▸ **What you will do**: If a line in the data below contains the word "type", copy it out.
□ □ □
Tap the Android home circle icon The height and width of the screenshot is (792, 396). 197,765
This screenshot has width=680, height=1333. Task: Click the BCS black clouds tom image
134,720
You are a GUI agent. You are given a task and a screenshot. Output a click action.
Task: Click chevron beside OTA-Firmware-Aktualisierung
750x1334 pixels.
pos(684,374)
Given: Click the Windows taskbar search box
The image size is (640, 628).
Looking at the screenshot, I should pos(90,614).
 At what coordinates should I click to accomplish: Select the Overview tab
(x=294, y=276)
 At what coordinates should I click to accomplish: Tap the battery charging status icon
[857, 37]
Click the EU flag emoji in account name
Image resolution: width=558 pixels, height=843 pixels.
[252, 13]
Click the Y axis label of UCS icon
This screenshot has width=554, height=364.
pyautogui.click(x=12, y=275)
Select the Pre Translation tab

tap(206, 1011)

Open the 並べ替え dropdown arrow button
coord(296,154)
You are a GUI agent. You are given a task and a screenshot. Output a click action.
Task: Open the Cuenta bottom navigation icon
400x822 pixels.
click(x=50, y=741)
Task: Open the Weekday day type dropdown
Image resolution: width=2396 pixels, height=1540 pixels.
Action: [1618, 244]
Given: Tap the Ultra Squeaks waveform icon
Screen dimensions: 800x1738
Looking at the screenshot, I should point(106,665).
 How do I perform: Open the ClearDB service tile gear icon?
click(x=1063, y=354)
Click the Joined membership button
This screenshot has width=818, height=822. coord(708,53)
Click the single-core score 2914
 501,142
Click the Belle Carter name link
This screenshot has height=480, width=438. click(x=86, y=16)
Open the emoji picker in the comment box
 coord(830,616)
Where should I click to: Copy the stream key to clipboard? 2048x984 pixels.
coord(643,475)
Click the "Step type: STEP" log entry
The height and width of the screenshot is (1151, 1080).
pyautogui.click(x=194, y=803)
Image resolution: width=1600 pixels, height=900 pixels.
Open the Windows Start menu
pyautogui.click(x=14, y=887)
□ □ □
▸ **Answer**:
Task: Open the Weekday day type dropdown
Click the "Step type: STEP" log entry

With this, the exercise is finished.